Anche quest’anno le vie del centro sassarese si sono colorate a festa per l’edizione della Cavalcata Sarda 2011.

68 gruppi, 66 paesi, 252 cavalli, 243 bancarelle, 450 biglietti venduti.

Sono i numeri più importanti di un evento che ha visto avvicendarsi per le strade la fierezza delle donne adulte, il sorriso delle donne giovani, la spontaneità dei bambini, la seria compostezza degli anziani.

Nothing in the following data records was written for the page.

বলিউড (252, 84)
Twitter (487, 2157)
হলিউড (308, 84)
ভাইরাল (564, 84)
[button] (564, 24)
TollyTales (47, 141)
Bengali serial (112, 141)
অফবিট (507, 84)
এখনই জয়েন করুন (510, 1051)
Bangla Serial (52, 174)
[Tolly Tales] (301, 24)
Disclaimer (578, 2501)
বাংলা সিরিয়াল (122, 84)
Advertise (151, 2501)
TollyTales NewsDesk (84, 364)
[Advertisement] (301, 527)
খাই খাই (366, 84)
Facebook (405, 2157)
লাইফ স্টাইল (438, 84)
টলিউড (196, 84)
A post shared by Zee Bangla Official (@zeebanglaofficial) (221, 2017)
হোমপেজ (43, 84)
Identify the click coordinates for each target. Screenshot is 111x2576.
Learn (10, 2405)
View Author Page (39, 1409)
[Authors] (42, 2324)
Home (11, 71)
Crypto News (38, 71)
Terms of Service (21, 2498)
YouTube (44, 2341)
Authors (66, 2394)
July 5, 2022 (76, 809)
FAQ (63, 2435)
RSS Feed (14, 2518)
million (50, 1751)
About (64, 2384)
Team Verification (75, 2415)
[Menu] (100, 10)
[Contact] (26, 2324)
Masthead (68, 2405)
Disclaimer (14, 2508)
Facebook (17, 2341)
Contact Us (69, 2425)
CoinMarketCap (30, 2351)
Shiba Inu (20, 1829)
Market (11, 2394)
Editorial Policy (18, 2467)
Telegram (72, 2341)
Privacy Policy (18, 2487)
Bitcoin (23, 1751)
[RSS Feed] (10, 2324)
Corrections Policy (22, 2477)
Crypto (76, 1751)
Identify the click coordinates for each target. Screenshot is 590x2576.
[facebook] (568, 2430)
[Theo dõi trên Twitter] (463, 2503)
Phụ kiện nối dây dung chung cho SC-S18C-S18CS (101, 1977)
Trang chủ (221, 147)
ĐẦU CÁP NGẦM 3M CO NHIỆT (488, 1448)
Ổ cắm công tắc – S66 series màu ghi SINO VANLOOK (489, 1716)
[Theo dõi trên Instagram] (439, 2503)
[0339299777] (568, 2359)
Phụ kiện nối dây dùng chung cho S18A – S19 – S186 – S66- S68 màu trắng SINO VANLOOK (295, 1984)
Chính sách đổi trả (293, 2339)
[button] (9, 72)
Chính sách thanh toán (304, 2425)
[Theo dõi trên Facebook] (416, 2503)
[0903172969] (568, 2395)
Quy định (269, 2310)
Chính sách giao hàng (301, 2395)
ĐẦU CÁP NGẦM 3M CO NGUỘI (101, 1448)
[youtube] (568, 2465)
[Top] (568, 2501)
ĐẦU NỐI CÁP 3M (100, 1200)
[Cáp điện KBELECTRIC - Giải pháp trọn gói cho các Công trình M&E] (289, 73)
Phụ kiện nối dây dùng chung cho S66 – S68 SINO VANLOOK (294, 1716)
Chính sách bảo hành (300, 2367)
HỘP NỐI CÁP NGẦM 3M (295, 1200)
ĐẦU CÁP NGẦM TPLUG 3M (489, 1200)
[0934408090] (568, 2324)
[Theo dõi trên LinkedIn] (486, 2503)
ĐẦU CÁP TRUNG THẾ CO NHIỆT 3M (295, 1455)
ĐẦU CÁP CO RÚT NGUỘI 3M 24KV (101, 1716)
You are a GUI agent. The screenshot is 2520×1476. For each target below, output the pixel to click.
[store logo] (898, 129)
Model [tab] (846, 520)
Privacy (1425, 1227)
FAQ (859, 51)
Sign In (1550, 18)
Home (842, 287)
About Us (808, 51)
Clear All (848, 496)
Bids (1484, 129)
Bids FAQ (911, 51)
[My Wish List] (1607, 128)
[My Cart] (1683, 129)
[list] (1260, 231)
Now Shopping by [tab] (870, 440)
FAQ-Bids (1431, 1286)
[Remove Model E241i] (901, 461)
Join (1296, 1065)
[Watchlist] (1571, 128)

Hanno sfilato, tra gli altri, davanti agli occhi ammirati di migliaia di sardi e turisti: i pescatori di Cabras, le vedove di Nulvi e Osilo, Su Componidoreddu di Oristano, i miliziani di Cagliari, i contadini di Sassari. Accompagnati dalle tante maschere che incuriosiscono, divertono e talvolta spaventano: dai Mamuthones di Mamojada ai Boes e Merdules di Ottana, passando per Sos Corrajos di Paulilatino e le conchiglie dei Cotzulados di Cuglieri.

Un tripudio di colori e suoni che, come ogni anno, si sono protratti fino a notte fonda: erano le tre del mattino quando Piazza d’Italia giocava ancora a “murra” e danzava a “ballu tundu”, regalando, senza dubbio alcuno, uno degli spettacoli più affascinanti e suggestivi che quest’isola e questa festa possano offrire.